Saturday, February 7, 2009

Lincoln's Foods

This week, February 12th , marks the bicentennial of Abraham Lincoln's birth. His family was very much like my father's ancestors, frontiersmen making do in a new Eden. Some dishes, popular in Lincoln's Indiana and Kentucky are still eaten today. There's the spicy stew burgoo and barbecue, a sweet mix of sauce and pulled pork. Squirrel and raccoon was eaten back then, as I'm sure , snake was. Thankfully, people have lost their taste for those meats.



Burgoo was a popular dish that everyone made. My great granny Roberts was an excellent cook and had her recipes for it. Burgoo came from 17th century English sailors and it was originally a thin gruel made of bulghur and cooked like a ragout. Say these two words quickly and it sounds like "burgoo." Another explanation is a slurring of "bird stew." Early burgoo recipes were great ways of getting rid of leftover game and vegetables. Most families and restaurants have their own recipes, with some using more beef and tomato or others using chicken and peppers. Originally cooked over a fire in a steel pot you can now make burgoo in a crock pot, letting it simmer for two hours. The tastiest ones have a mix of chicken, beef and pork cut along with veggies such as corn, tomato, okra along with red and green peppers. Seasoning is up to you. It usually has a sweet, spicy taste so you can add one or two tablespoons of brown sugar or molasses. A few shakes of cayenne and cracked black pepper won't go amiss here either. Burgoo can be frozen and microwaved for later meals.
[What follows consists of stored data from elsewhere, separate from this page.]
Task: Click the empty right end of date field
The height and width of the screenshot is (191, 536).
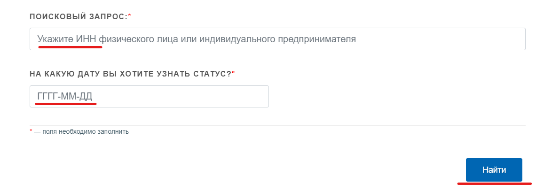Action: 244,96
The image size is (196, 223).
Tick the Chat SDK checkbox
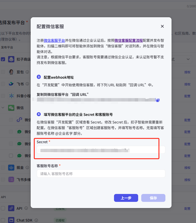coord(3,220)
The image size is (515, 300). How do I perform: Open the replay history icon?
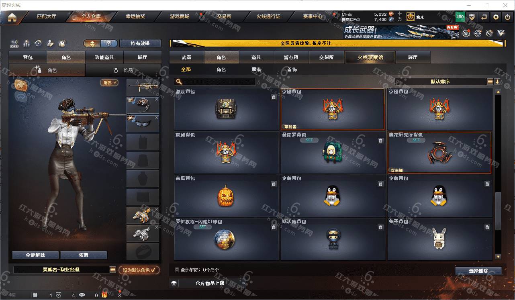coord(39,43)
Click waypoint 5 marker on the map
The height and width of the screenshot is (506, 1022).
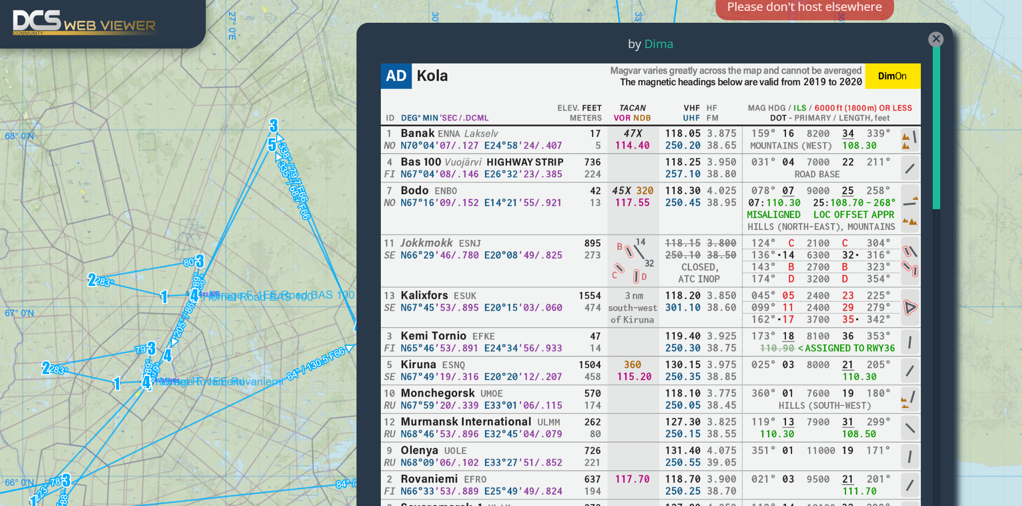pos(272,145)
Another dish, that was getting started in Lincoln's youth was barbecue. This was a passion of mine , pulled pork (and later soy meat) drenched in a spicy vinegar based sauce. In Lincoln's day cooks may have used mutton thanks to the extensive sheep farms in western Kentucky. The sauce was probably a mix of vinegar, water, molasses and spices and added to the meat. Carolinians and Virginians probably brought this dish with them when they claimed land s in the west. For th e last almost one hundred year barbecue has been served on a soft bun and eaten with a Coke . The dish was called "a soak and a Coke" as my dad and aunt would have said. Sadly enough you can't get it here in North Jersey although there are a few places in South NJ that do make it.

Basically Abraham Lincoln ate American foods; variations first brought over from his English and Colonial American ancestors. Foods like burgoo and barbecue are still being served today. Their taste is part of what makes America great, using traditions of the past for today's meals.